- **Supplied text**:
○ ○ ○ ○ ○ ○ ○
Baby Blues:
Rating: Three stars
In Raj Mehta’s dramedy, Good Newwz, the why not adopt question is met with the conservative “apna khoon” answer. So two women desperate to have children, perhaps more because of pressure from families than any uncontrollable maternal instinct, go through IVF and a mix-up at the clinic ends in comic chaos.
The first half has entertainment journalist Deepti (Kareena Kapoor Khan—dressed in designer chic), pressuring her car-dealer husband Varun Batra (Akshay Kumar) into performing on call, which makes him compare sex to a “surgical strike” (all the best bits are in the trailer). Seven years of marriage have produced no offspring, and the well-meaning advice and taunts of relatives are like arrows in Deepti’s heart.
They are advised to visit a fertility clinic run by the Dr. Joshi couple (Adil Hussain-Tisca Chopra), and are promised “good news.” There is mention of the emotional and financial cost to the procedure but that is not the area the script (Jyoti Kapoor) wants to get into. The other Batras who enter the picture– Honey (Diljit Dosanjh), and his wife Monica (Kiara Advani)– are well off Chandigarh residents who have opted for the same procedure.
When the implant is done, the doctors discover a sperm exchange, which means Deepti ends up carrying Honey’s baby and Monica has Varun’s. In a patriarchal society that is a major problem; the supposedly sophisticated Varun is bothered much more that Honey, and demands that Deepti undergo an abortion, while Honey is just so pleased at impending fatherhood that he is willing to raise both kids.
The film switches to city slicker versus small town hick mode, as Varun looks down his nose at the loud Honey and his sweet wife, who mispronounce English words. He is aghast when they move into the same building and crash into their home, without a by-your-leave, carrying gifts and good cheer.
When this class war runs out of steam too, there is another turn to melodrama, which simply extends the film’s running time without adding much to the already existing turmoil. In the end, what the film bats for is acceptance of the ‘other’ and women’s right to choose, since they are the ones going through the nine-month ordeal—though it’s a bit much for Deepti guilt-tripping her husband who wasn’t craving a child in the first place.
○ ○ ○ ○ ○ ○ ○
- **Source information**:
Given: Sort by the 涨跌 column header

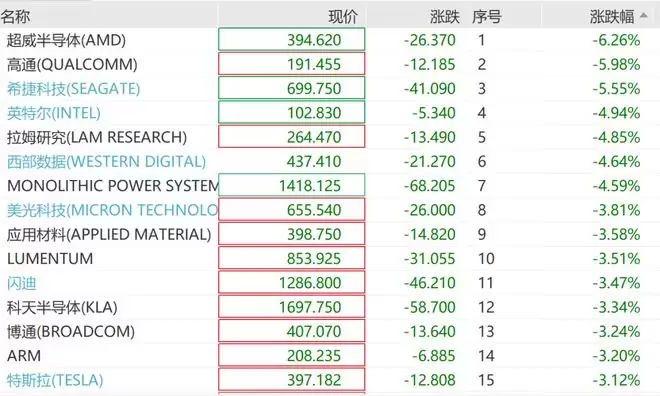Looking at the screenshot, I should (x=445, y=17).

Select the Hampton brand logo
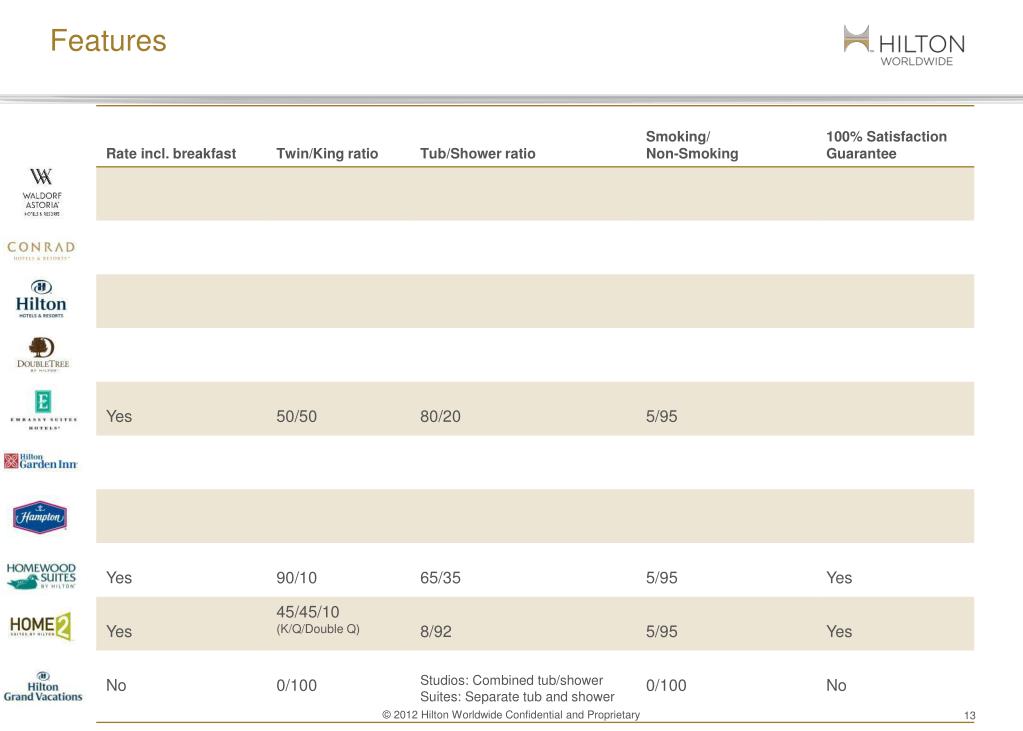click(40, 517)
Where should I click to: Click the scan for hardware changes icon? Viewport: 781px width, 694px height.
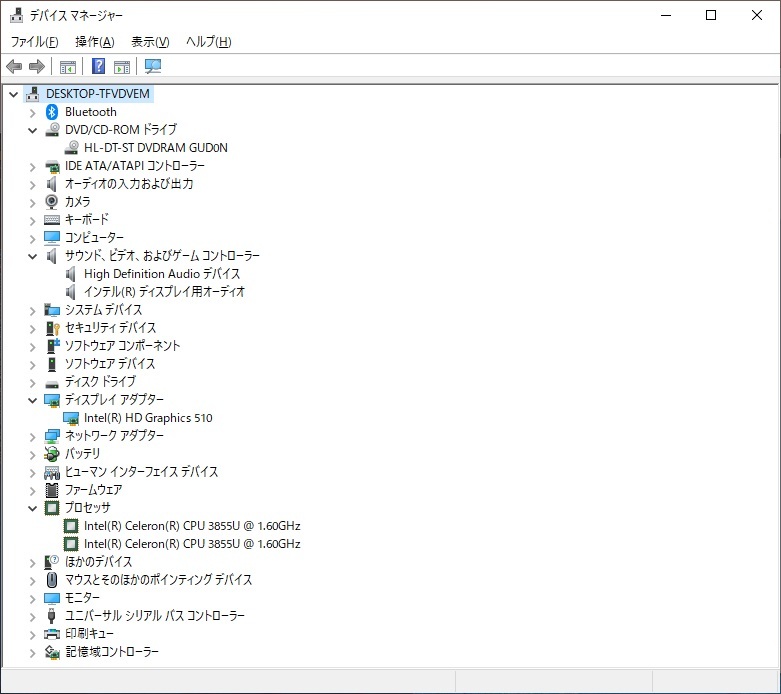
○ ○ ○ ○ ○ ○ ○
- **Tasks to complete**:
a: Using the Good Newwz review, answer these:
(i) How many years have Deepti and Varun been married without having children?
(ii) Which couple runs the fertility clinic?
(iii) What city do Honey and Monica live in?
b: Retype the part of the Good Newwz review starting with "The first half" and going on through "the same procedure.".

- **Answers below**:
a:
(i) Seven years.
(ii) The Dr. Joshi couple (Adil Hussain and Tisca Chopra).
(iii) Chandigarh.

b:
The first half has entertainment journalist Deepti (Kareena Kapoor Khan—dressed in designer chic), pressuring her car-dealer husband Varun Batra (Akshay Kumar) into performing on call, which makes him compare sex to a “surgical strike” (all the best bits are in the trailer). Seven years of marriage have produced no offspring, and the well-meaning advice and taunts of relatives are like arrows in Deepti’s heart.
They are advised to visit a fertility clinic run by the Dr. Joshi couple (Adil Hussain-Tisca Chopra), and are promised “good news.” There is mention of the emotional and financial cost to the procedure but that is not the area the script (Jyoti Kapoor) wants to get into. The other Batras who enter the picture– Honey (Diljit Dosanjh), and his wife Monica (Kiara Advani)– are well off Chandigarh residents who have opted for the same procedure.